Even though Felipe Pantone started his career spraying typical graffiti art (especially handstyle) his works quickly developed into more complex and impressive pieces. Pantone is now known for his versatility, having created art of every kind, from graffiti, to paintings, sculptures, murals and even cars and watches.

Pantone began showing his work in galleries in 2006 and has since featured in many notable locations, including the Mesa Contemporary Arts Center in Arizona, Long Beach Museum of Art, and Palais de Tokyo. In 2017, he painted a 17-storey mural for a building in Lisbon, making it the largest in Portugal.

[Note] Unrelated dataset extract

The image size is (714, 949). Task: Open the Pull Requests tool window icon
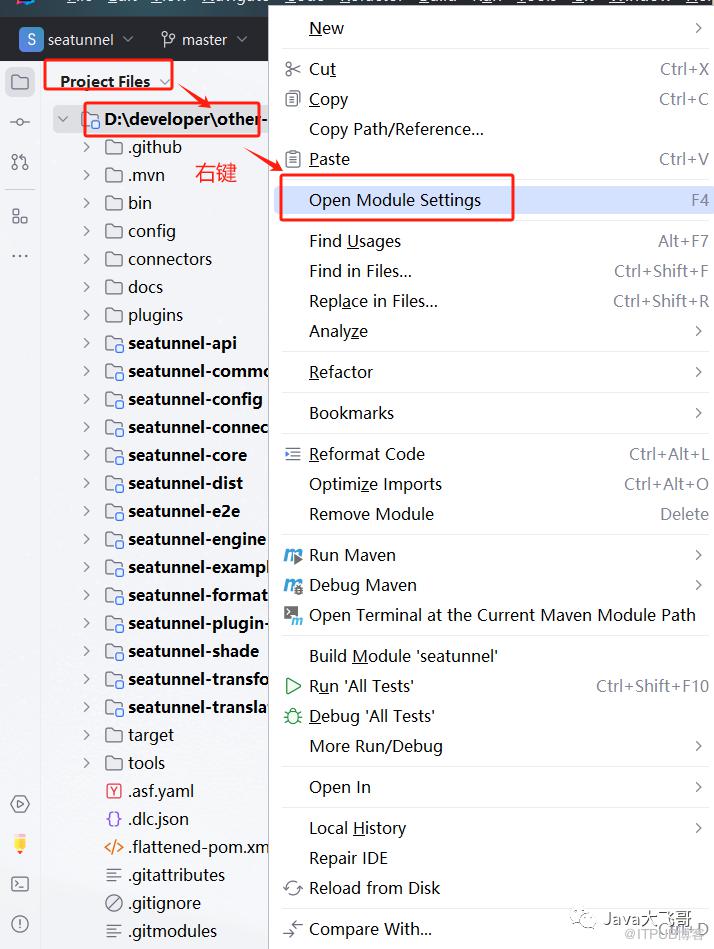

Felipe is part of the kinetic and op art movements, influenced by giants like Carlos Cruz-Diez, Victor Vasarely and Tomasello. In his art, geometric shapes are injected with neon colors in an otherwise monochromatic image, boldly blending graphic design elements with traditional graffiti.

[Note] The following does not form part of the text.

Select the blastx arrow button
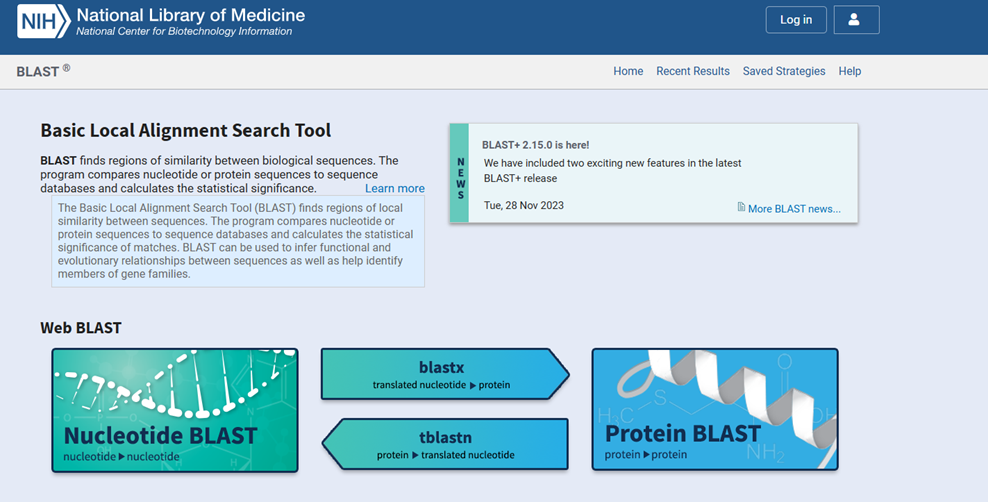The image size is (988, 502). coord(445,374)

Pantone sees art as a meditation on our consumption of digital information. The internet is central to his art, representing his generation of children learning and growing online. His themes include movement, time, saturation, alienation, destruction and reconstruction, dealing with questions about transformation, the digital revolution, and past versus present versus future.

Pantone uses 3D-modeling software to help him create the glitch-like effect that is so synonymous with his work. This represents the inevitable malfunctions at the intersection of human and machine. The works are interactive, producing a feeling of vibration as the viewer moves around, according to their position in relation to it. 

Philosophical questions regarding the role of graffiti in the physical space as well as the art world have always been central to Pantone’s approach. When one of his sprayed artworks on a shop front was painted over the next day, he decided to sketch again, this time using a classic calligraphic style. ‘You don’t wanna buff this, do you?’ was written in script at the same location, and this time it wasn’t removed. This led to him spraying a series of provocative cursive statements, for example: ‘Love calligraphy, hate graffiti?’.

According to Pantone, graffiti is to art as Twitter is to newspapers. It is a reaction or response to the traditional, produced by the masses, working in a more immediate and dynamic way. This may scare the traditionalists, but to him, it’s the essence of progress. His entire aesthetic draws from the idea that our world is ephemeral, so art should be too.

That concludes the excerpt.